Maybe I never saw it in canon law but just thought I did. My memory is horrible.

Hello,

I don’t have the current Code committed to memory, much less the prior one, but I don’t think the phrase “Catholic in good standing” appears anywhere in any Code of Canon Law. It would not sound “right” in a legal text…

Now, you can change “Catholic in good standing” to more legal phraseology so that it says “not laboring under any ecclesiastical penalty” or something like that. That is something I could picture being written somewhere (not in the Code, though…it doesn’t say that, either).

At any rate, to be *elected *Pope, all that is essentially needed is a man. The man should be suitable for the office. To obtain the office of Pope, that man has to be baptized and ordained a bishop. He does not have to be a cardinal. If a non-cardinal is elected Pope, he can’t be made a cardinal first–that would mean he appoints himself as a cardinal and that’s nonsense.

Here’s the current legislation regarding papal elections: w2.vatican.va/content/john-paul-ii/en/apost_constitutions/documents/hf_jp-ii_apc_22021996_universi-dominici-gregis.html

Dan

He can be made a bishop after being elected, but he can’t be reigning as Pope as a layman. But again, it’s been centuries since a non-ordained man has been elected Pope - and even longer since a non-Cardinal has been elected (as in the past, not all Cardinals were bishops, and some were even laity or non-ordained religious brothers).

So, really, this is a theoretical exercise, as in practice today, the Cardinals elect one of their own, and all the current Cardinals are (and all the Cardinals for a long time have been) bishops - and primates, at that.

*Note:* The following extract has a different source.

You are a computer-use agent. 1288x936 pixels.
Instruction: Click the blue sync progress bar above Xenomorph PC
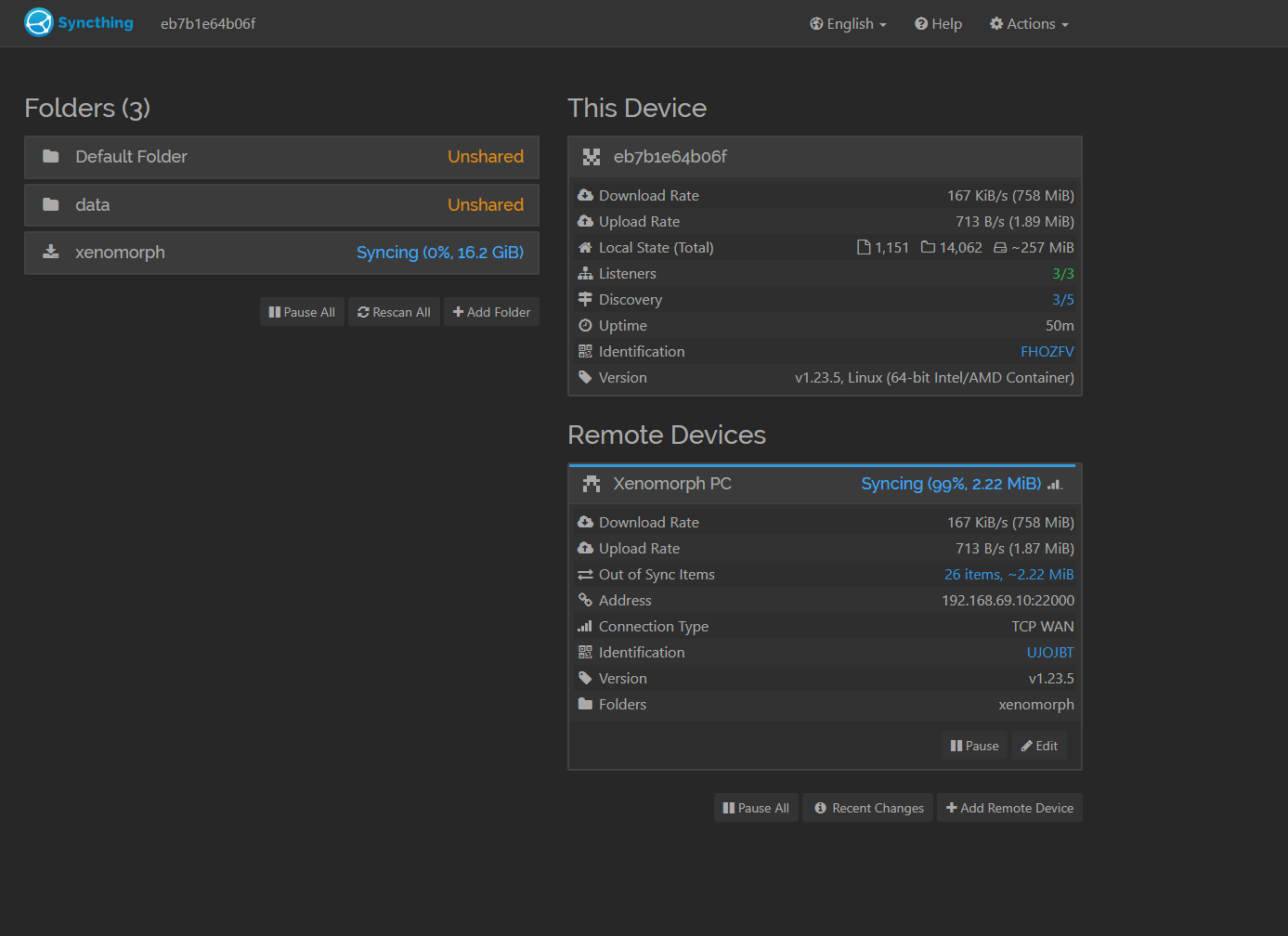pos(822,465)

A Pope must be a deacon first, then a priest, and then a bishop before becoming Pope. But that could happen all on the same day. But it doesn’t have to happen before being elected, just before being installed.

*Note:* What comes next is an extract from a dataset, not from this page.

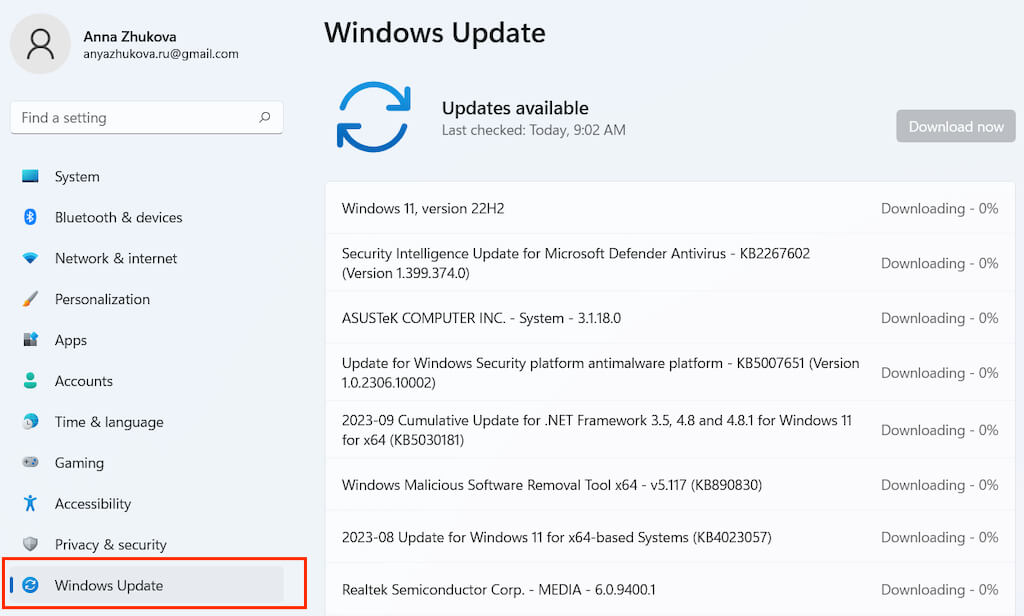The width and height of the screenshot is (1024, 616).
Task: Click the Accounts person icon
Action: [31, 381]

A Pope does not have to be a Cardinal. I believe Pope Paul IV received votes during the conclave that elected John XXIII, even though he wasn’t made a Cardinal until afterwards by Pope John XXIII.

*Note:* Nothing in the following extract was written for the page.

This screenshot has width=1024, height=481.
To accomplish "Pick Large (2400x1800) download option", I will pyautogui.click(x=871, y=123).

No, a layman can be directly ordained as a Bishop. He does not have to go through three rituals: deacon, priest, and then bishop.

There are three requirements for a valid Pope, as stated in UDG
w2.vatican.va/content/john-paul-ii/en/apost_constitutions/documents/hf_jp-ii_apc_22021996_universi-dominici-gregis.html

  1. validly elected
  2. ordained a bishop (either before or after election)
  3. freely accepts his office as Pope

The canon law approves that the divine code is a secret.

You’re right. It was just:

  1. Catholic,
  2. Male.

Or the other way around. But then I don’t think I really saw it, even though I remember it.

Hello,

What does that mean?

Dan

Huh. It makes sense that the highest degree of Holy Orders could be conferred immediately, but I thought it was at least customary to go through the stages in order, even if the man in question is going straight to the episcopacy.